Before: Kelly, P.J., and Meter and Gleicher, JJ.
PER CURIAM.
Following a bench trial, defendant was convicted of two counts of first-degree felony
murder, MCL 750.316(1)(b), and arson of a dwelling house, MCL 750.72. The trial court
subsequently vacated the arson conviction and sentenced defendant to two concurrent terms of
life imprisonment for the felony-murder convictions. Defendant appeals as of right. We affirm.
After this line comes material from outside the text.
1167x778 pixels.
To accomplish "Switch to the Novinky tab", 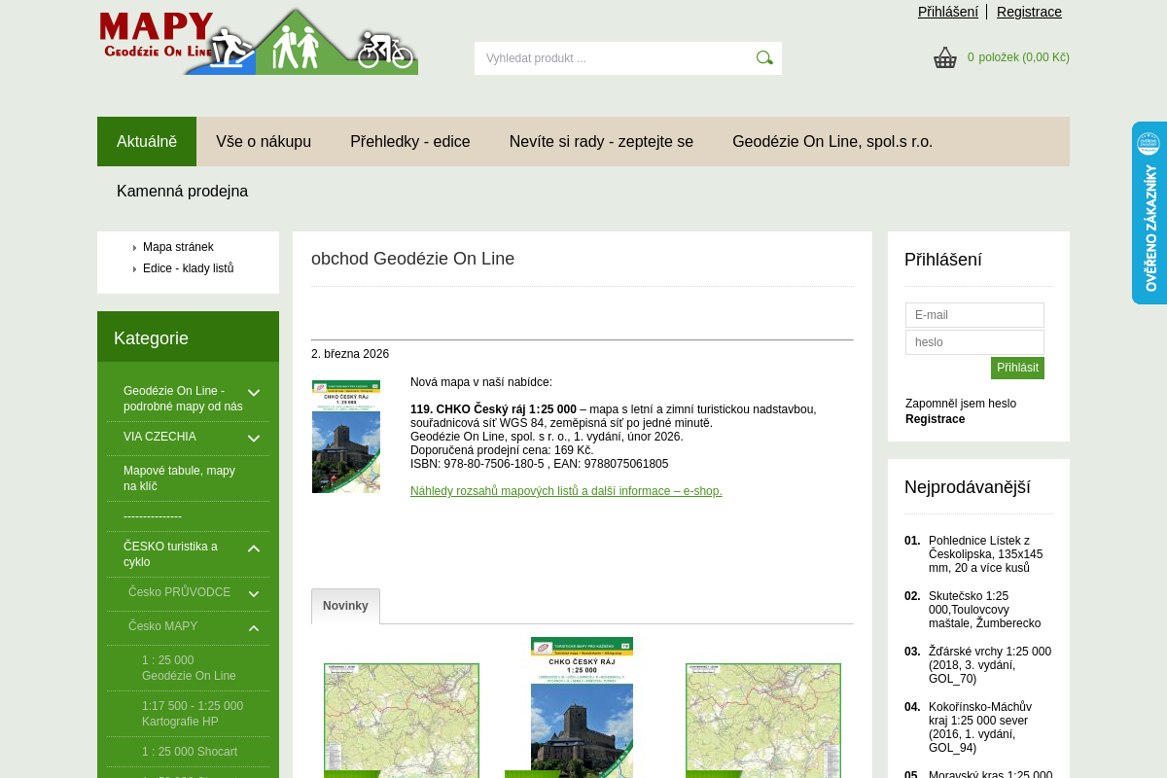I will [x=345, y=605].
Defendant’s convictions arise from a fire at a two-story, four-unit apartment building in
Detroit. The fire occurred in the middle of the night and an elderly couple who lived in an
upstairs unit were killed in the fire.
Defendant first argues that there was insufficient evidence to prove that the fire was
caused by arson. We disagree.
In reviewing a challenge to the sufficiency of the evidence, this Court reviews the
evidence de novo in a light most favorable to the prosecution to determine whether a rational
trier of fact could have found that the essential elements of the crime were proven beyond a
reasonable doubt. People v Oliver, 242 Mich App 92, 94-95; 617 NW2d 721 (2000).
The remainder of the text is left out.